» GIVEN RECORDS:
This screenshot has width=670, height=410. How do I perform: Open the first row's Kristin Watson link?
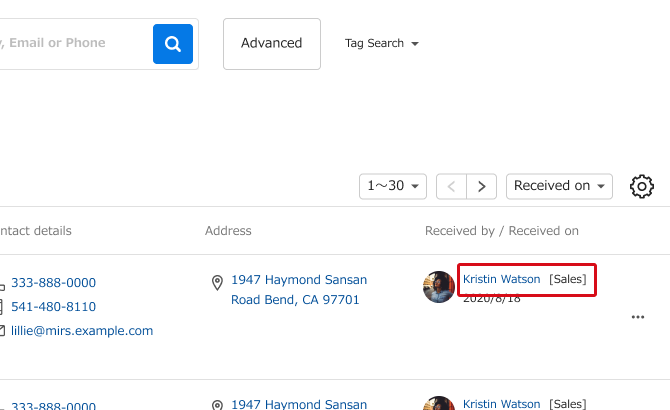click(x=501, y=279)
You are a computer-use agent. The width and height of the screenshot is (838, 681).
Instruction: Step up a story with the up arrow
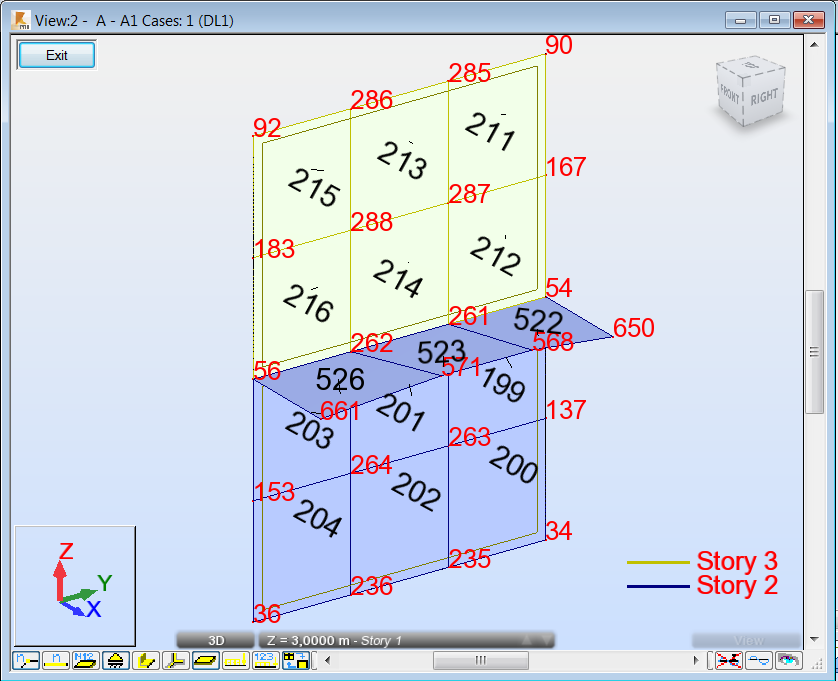click(528, 638)
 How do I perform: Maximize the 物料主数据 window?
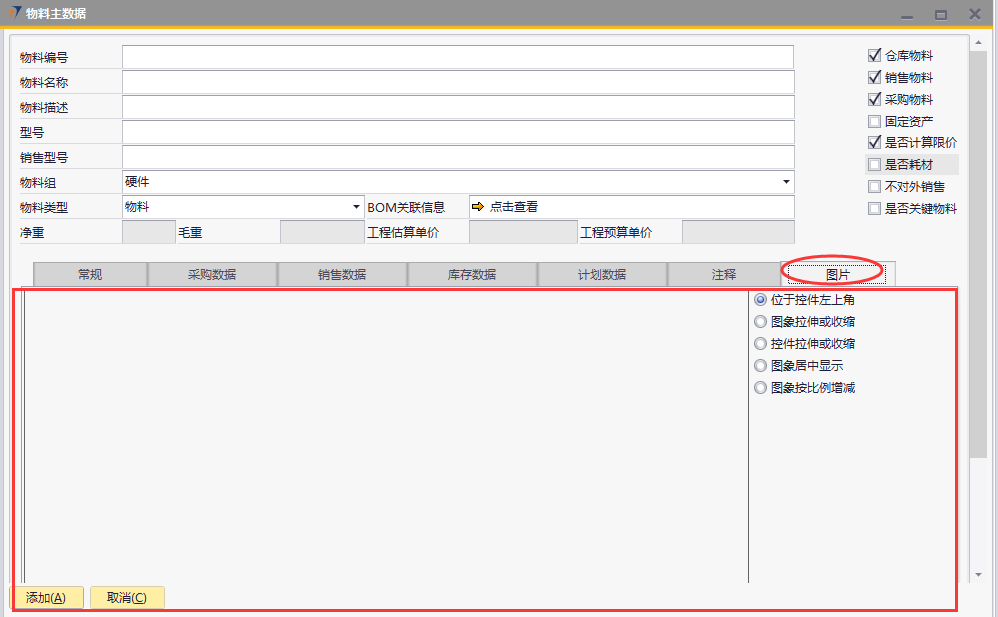pyautogui.click(x=940, y=14)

» TASK STATEMENT:
Set down exactly, line for line, the data from the line that contains "You are a computer-use" through its last line, keeping pictures out.

» EXPECTED ANSWER:
You are a computer-use agent. The width and height of the screenshot is (838, 681).
Instruction: Step up a story with the up arrow
click(528, 638)
 How do I perform: Maximize the 物料主数据 window?
pyautogui.click(x=940, y=14)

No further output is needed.